[Instructions to follow] Every line of the material below should be copied exactly.

· · · · ·

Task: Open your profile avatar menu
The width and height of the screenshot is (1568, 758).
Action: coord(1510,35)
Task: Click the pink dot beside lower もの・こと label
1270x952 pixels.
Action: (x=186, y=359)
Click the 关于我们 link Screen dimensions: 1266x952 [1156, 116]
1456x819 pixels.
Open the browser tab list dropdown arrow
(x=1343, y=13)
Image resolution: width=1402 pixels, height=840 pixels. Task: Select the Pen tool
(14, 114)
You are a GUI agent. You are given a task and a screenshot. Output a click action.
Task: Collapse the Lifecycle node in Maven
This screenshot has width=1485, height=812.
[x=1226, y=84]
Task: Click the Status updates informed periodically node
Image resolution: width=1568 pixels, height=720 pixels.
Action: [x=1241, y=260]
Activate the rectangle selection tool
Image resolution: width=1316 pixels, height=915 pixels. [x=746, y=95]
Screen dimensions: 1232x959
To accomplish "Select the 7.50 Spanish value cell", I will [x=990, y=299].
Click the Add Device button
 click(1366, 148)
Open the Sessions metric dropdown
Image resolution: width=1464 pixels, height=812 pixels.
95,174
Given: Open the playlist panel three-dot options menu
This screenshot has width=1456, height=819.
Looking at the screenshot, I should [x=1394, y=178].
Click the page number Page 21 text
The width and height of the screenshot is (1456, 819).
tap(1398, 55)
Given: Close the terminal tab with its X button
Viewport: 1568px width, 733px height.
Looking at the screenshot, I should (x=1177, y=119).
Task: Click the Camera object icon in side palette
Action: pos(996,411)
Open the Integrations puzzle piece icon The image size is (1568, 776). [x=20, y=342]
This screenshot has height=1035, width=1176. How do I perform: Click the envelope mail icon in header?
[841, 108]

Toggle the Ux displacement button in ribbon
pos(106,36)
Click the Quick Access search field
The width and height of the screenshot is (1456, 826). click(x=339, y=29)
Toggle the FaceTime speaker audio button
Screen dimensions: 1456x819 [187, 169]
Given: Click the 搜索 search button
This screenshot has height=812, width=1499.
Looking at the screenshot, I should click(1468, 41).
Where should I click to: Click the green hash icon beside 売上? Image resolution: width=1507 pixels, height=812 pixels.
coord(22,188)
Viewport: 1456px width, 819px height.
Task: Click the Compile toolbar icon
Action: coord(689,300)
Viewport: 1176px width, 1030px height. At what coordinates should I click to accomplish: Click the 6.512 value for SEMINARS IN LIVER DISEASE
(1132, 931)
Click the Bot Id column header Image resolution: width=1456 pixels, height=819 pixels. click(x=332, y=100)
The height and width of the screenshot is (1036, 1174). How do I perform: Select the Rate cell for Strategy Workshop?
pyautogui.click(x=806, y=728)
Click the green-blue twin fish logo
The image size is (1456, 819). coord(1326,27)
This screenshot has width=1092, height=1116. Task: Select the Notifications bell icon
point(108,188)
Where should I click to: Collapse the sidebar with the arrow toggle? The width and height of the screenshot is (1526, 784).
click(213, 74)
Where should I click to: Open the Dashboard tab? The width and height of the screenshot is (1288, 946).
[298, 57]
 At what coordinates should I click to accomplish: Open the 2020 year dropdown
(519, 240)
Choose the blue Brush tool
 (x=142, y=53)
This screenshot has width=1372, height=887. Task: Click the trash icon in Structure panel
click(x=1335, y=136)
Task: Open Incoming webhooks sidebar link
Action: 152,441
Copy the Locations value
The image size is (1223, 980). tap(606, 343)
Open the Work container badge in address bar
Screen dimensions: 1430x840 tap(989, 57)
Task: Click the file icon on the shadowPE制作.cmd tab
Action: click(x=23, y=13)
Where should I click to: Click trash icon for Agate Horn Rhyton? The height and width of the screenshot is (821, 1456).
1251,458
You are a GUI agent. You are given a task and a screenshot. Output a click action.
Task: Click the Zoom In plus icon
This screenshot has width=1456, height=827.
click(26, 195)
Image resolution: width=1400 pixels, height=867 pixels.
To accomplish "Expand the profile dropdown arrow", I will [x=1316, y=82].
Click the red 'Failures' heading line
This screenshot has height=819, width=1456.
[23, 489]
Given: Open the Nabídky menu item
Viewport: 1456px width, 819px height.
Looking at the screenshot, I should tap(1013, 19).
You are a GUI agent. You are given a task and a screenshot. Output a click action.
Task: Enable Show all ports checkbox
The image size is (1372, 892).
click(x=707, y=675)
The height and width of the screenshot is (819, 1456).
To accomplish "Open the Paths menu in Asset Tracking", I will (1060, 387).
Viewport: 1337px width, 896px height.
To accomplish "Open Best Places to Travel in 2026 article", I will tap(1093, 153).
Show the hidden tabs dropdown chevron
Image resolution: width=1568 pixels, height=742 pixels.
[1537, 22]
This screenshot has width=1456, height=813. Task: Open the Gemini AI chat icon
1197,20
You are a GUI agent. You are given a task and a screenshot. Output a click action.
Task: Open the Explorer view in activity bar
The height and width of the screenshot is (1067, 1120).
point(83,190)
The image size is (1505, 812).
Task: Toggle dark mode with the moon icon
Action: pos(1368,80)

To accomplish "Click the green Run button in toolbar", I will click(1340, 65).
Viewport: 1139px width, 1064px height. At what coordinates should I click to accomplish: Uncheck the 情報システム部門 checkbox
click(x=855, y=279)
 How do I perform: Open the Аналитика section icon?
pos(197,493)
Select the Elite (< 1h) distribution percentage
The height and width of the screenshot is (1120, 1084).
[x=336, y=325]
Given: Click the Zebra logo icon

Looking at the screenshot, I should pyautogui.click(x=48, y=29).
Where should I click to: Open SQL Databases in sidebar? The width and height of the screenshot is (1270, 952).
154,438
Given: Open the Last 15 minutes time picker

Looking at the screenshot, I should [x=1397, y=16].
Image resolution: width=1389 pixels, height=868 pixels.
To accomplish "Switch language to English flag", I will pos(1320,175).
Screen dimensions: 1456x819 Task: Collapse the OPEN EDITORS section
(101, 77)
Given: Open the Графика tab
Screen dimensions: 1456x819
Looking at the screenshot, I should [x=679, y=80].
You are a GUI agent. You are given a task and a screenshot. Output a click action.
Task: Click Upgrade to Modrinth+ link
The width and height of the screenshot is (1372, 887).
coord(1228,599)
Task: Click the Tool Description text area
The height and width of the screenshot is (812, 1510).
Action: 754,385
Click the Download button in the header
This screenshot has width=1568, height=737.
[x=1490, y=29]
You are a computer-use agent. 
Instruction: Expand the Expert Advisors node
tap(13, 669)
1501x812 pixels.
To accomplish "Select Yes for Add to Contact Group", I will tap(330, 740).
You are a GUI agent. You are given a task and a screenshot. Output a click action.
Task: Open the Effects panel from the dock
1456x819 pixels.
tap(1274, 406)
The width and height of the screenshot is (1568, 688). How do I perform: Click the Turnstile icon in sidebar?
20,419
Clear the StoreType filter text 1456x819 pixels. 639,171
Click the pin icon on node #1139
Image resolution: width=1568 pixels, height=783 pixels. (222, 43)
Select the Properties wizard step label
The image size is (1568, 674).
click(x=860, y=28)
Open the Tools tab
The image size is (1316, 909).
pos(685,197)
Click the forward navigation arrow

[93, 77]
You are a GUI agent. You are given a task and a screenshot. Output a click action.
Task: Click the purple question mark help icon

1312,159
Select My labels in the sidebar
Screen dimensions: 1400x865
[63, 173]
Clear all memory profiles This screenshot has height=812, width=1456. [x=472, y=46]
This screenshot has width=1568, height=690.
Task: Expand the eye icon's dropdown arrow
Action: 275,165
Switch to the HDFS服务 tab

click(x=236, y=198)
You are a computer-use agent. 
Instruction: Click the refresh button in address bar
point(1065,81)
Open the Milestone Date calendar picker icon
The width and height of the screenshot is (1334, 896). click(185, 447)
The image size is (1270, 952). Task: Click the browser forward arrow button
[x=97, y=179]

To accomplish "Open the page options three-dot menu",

· · · · ·

[Written response]
Task: Open your profile avatar menu
The width and height of the screenshot is (1568, 758).
Action: coord(1510,35)
Task: Click the pink dot beside lower もの・こと label
1270x952 pixels.
Action: (x=186, y=359)
Click the 关于我们 link Screen dimensions: 1266x952 [1156, 116]
1456x819 pixels.
Open the browser tab list dropdown arrow
(x=1343, y=13)
Image resolution: width=1402 pixels, height=840 pixels. Task: Select the Pen tool
(14, 114)
You are a GUI agent. You are given a task and a screenshot. Output a click action.
Task: Collapse the Lifecycle node in Maven
This screenshot has width=1485, height=812.
[x=1226, y=84]
Task: Click the Status updates informed periodically node
Image resolution: width=1568 pixels, height=720 pixels.
Action: [x=1241, y=260]
Activate the rectangle selection tool
Image resolution: width=1316 pixels, height=915 pixels. [x=746, y=95]
Screen dimensions: 1232x959
To accomplish "Select the 7.50 Spanish value cell", I will [x=990, y=299].
Click the Add Device button
 click(1366, 148)
Open the Sessions metric dropdown
Image resolution: width=1464 pixels, height=812 pixels.
95,174
Given: Open the playlist panel three-dot options menu
This screenshot has width=1456, height=819.
Looking at the screenshot, I should [x=1394, y=178].
Click the page number Page 21 text
The width and height of the screenshot is (1456, 819).
tap(1398, 55)
Given: Close the terminal tab with its X button
Viewport: 1568px width, 733px height.
Looking at the screenshot, I should (x=1177, y=119).
Task: Click the Camera object icon in side palette
Action: pos(996,411)
Open the Integrations puzzle piece icon The image size is (1568, 776). [x=20, y=342]
This screenshot has height=1035, width=1176. How do I perform: Click the envelope mail icon in header?
[841, 108]

Toggle the Ux displacement button in ribbon
pos(106,36)
Click the Quick Access search field
The width and height of the screenshot is (1456, 826). click(x=339, y=29)
Toggle the FaceTime speaker audio button
Screen dimensions: 1456x819 [187, 169]
Given: Click the 搜索 search button
This screenshot has height=812, width=1499.
Looking at the screenshot, I should click(1468, 41).
Where should I click to: Click the green hash icon beside 売上? Image resolution: width=1507 pixels, height=812 pixels.
coord(22,188)
Viewport: 1456px width, 819px height.
Task: Click the Compile toolbar icon
Action: coord(689,300)
Viewport: 1176px width, 1030px height. At what coordinates should I click to accomplish: Click the 6.512 value for SEMINARS IN LIVER DISEASE
(1132, 931)
Click the Bot Id column header Image resolution: width=1456 pixels, height=819 pixels. click(x=332, y=100)
The height and width of the screenshot is (1036, 1174). How do I perform: Select the Rate cell for Strategy Workshop?
pyautogui.click(x=806, y=728)
Click the green-blue twin fish logo
The image size is (1456, 819). coord(1326,27)
This screenshot has width=1092, height=1116. Task: Select the Notifications bell icon
point(108,188)
Where should I click to: Collapse the sidebar with the arrow toggle? The width and height of the screenshot is (1526, 784).
click(213, 74)
Where should I click to: Open the Dashboard tab? The width and height of the screenshot is (1288, 946).
[298, 57]
 At what coordinates should I click to accomplish: Open the 2020 year dropdown
(519, 240)
Choose the blue Brush tool
 (x=142, y=53)
This screenshot has width=1372, height=887. Task: Click the trash icon in Structure panel
click(x=1335, y=136)
Task: Open Incoming webhooks sidebar link
Action: 152,441
Copy the Locations value
The image size is (1223, 980). tap(606, 343)
Open the Work container badge in address bar
Screen dimensions: 1430x840 tap(989, 57)
Task: Click the file icon on the shadowPE制作.cmd tab
Action: click(x=23, y=13)
Where should I click to: Click trash icon for Agate Horn Rhyton? The height and width of the screenshot is (821, 1456).
1251,458
You are a GUI agent. You are given a task and a screenshot. Output a click action.
Task: Click the Zoom In plus icon
This screenshot has width=1456, height=827.
click(26, 195)
Image resolution: width=1400 pixels, height=867 pixels.
To accomplish "Expand the profile dropdown arrow", I will [x=1316, y=82].
Click the red 'Failures' heading line
This screenshot has height=819, width=1456.
[23, 489]
Given: Open the Nabídky menu item
Viewport: 1456px width, 819px height.
Looking at the screenshot, I should tap(1013, 19).
You are a GUI agent. You are given a task and a screenshot. Output a click action.
Task: Enable Show all ports checkbox
The image size is (1372, 892).
click(x=707, y=675)
The height and width of the screenshot is (819, 1456).
To accomplish "Open the Paths menu in Asset Tracking", I will (1060, 387).
Viewport: 1337px width, 896px height.
To accomplish "Open Best Places to Travel in 2026 article", I will tap(1093, 153).
Show the hidden tabs dropdown chevron
Image resolution: width=1568 pixels, height=742 pixels.
[1537, 22]
This screenshot has width=1456, height=813. Task: Open the Gemini AI chat icon
1197,20
You are a GUI agent. You are given a task and a screenshot. Output a click action.
Task: Open the Explorer view in activity bar
The height and width of the screenshot is (1067, 1120).
point(83,190)
The image size is (1505, 812).
Task: Toggle dark mode with the moon icon
Action: pos(1368,80)

To accomplish "Click the green Run button in toolbar", I will click(1340, 65).
Viewport: 1139px width, 1064px height. At what coordinates should I click to accomplish: Uncheck the 情報システム部門 checkbox
click(x=855, y=279)
 How do I perform: Open the Аналитика section icon?
pos(197,493)
Select the Elite (< 1h) distribution percentage
The height and width of the screenshot is (1120, 1084).
[x=336, y=325]
Given: Click the Zebra logo icon

Looking at the screenshot, I should pyautogui.click(x=48, y=29).
Where should I click to: Open SQL Databases in sidebar? The width and height of the screenshot is (1270, 952).
154,438
Given: Open the Last 15 minutes time picker

Looking at the screenshot, I should [x=1397, y=16].
Image resolution: width=1389 pixels, height=868 pixels.
To accomplish "Switch language to English flag", I will pos(1320,175).
Screen dimensions: 1456x819 Task: Collapse the OPEN EDITORS section
(101, 77)
Given: Open the Графика tab
Screen dimensions: 1456x819
Looking at the screenshot, I should [x=679, y=80].
You are a GUI agent. You are given a task and a screenshot. Output a click action.
Task: Click Upgrade to Modrinth+ link
The width and height of the screenshot is (1372, 887).
coord(1228,599)
Task: Click the Tool Description text area
The height and width of the screenshot is (812, 1510).
Action: 754,385
Click the Download button in the header
This screenshot has width=1568, height=737.
[x=1490, y=29]
You are a computer-use agent. 
Instruction: Expand the Expert Advisors node
tap(13, 669)
1501x812 pixels.
To accomplish "Select Yes for Add to Contact Group", I will tap(330, 740).
You are a GUI agent. You are given a task and a screenshot. Output a click action.
Task: Open the Effects panel from the dock
1456x819 pixels.
tap(1274, 406)
The width and height of the screenshot is (1568, 688). How do I perform: Click the Turnstile icon in sidebar?
20,419
Clear the StoreType filter text 1456x819 pixels. 639,171
Click the pin icon on node #1139
Image resolution: width=1568 pixels, height=783 pixels. (222, 43)
Select the Properties wizard step label
The image size is (1568, 674).
click(x=860, y=28)
Open the Tools tab
The image size is (1316, 909).
pos(685,197)
Click the forward navigation arrow

[93, 77]
You are a GUI agent. You are given a task and a screenshot. Output a click action.
Task: Click the purple question mark help icon

1312,159
Select My labels in the sidebar
Screen dimensions: 1400x865
[63, 173]
Clear all memory profiles This screenshot has height=812, width=1456. [x=472, y=46]
This screenshot has width=1568, height=690.
Task: Expand the eye icon's dropdown arrow
Action: 275,165
Switch to the HDFS服务 tab

click(x=236, y=198)
You are a computer-use agent. 
Instruction: Click the refresh button in address bar
point(1065,81)
Open the Milestone Date calendar picker icon
The width and height of the screenshot is (1334, 896). click(185, 447)
The image size is (1270, 952). Task: Click the browser forward arrow button
[x=97, y=179]

To accomplish "Open the page options three-dot menu",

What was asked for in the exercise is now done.